*** MATERIAL SUPPLIED ***

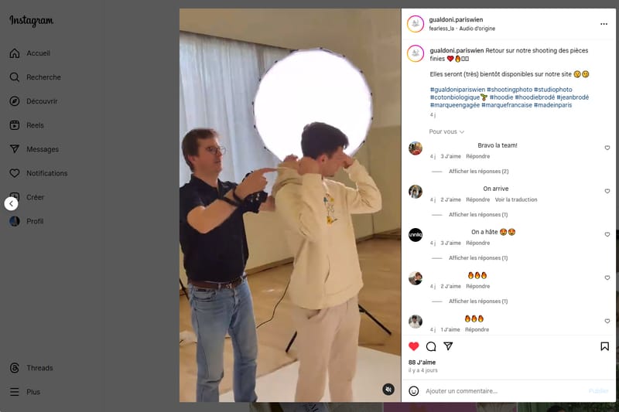Open the emoji picker in comment box
Image resolution: width=619 pixels, height=412 pixels.
pyautogui.click(x=414, y=391)
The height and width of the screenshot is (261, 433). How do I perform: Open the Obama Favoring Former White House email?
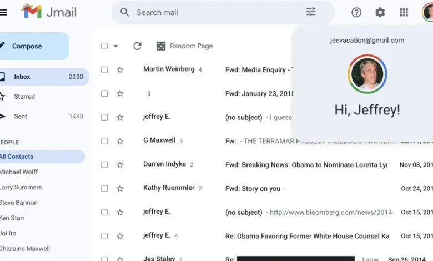[307, 236]
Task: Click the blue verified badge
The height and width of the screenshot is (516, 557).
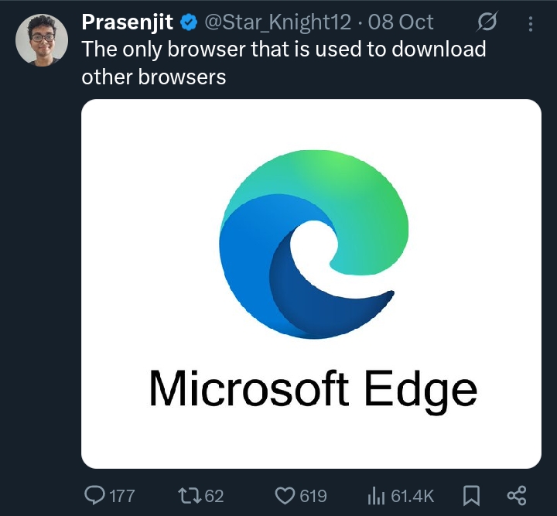Action: [188, 22]
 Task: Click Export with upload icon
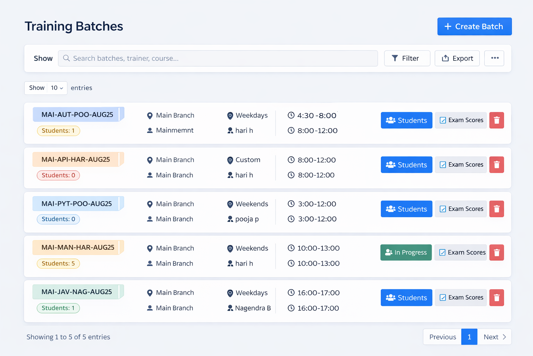457,58
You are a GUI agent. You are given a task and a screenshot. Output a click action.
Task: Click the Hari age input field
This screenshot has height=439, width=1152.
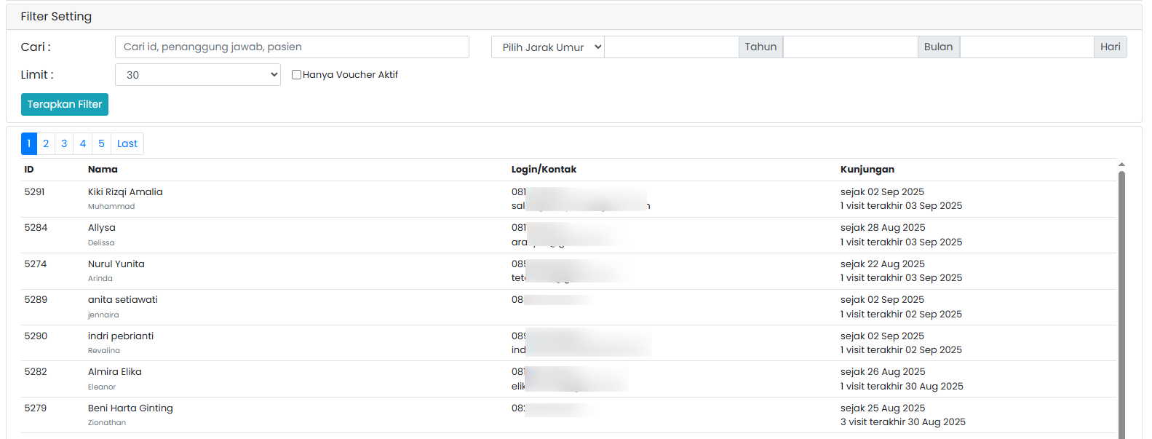tap(1026, 47)
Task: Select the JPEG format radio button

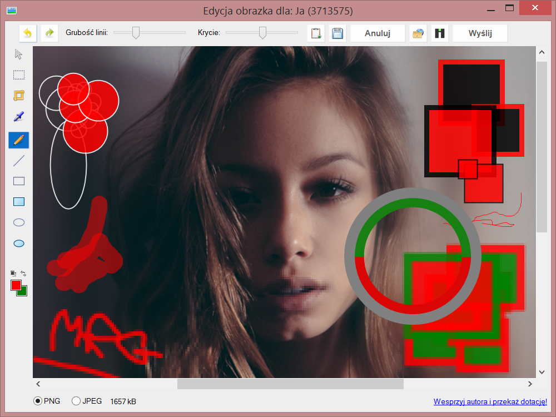Action: click(76, 401)
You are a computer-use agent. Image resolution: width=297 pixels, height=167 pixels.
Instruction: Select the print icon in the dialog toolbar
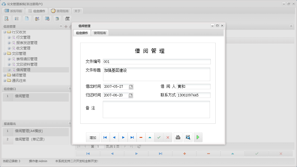point(178,137)
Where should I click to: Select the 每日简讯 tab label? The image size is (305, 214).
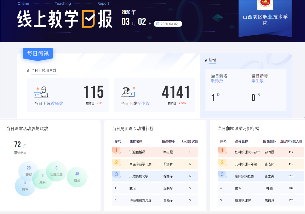pos(38,53)
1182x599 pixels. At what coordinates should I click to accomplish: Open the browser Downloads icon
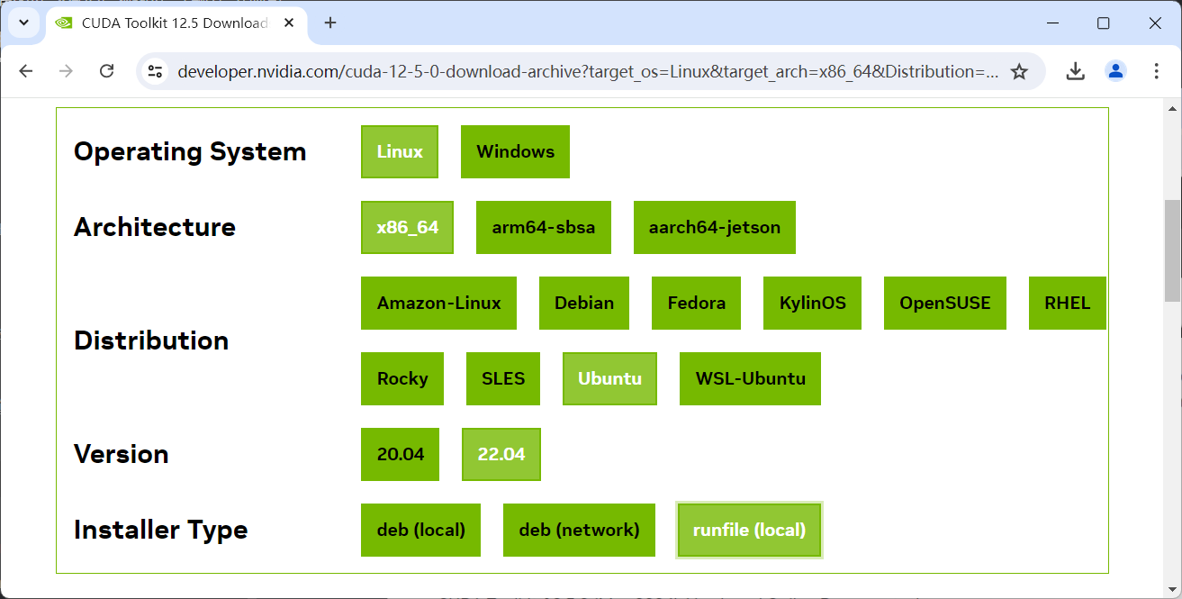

*** End of MATERIAL SUPPLIED ***

### YOUR TASK
With pictures omitted, copy exactly the lines from the one containing "Task: Select the JPEG format radio button" through the final line of the listing, both included.

### EXERCISE ANSWER
Task: Select the JPEG format radio button

Action: click(76, 401)
You are a computer-use agent. Image resolution: width=297 pixels, height=167 pixels.
Instruction: Select the print icon in the dialog toolbar
point(178,137)
Where should I click to: Select the 每日简讯 tab label? The image size is (305, 214).
pos(38,53)
1182x599 pixels. At what coordinates should I click to accomplish: Open the browser Downloads icon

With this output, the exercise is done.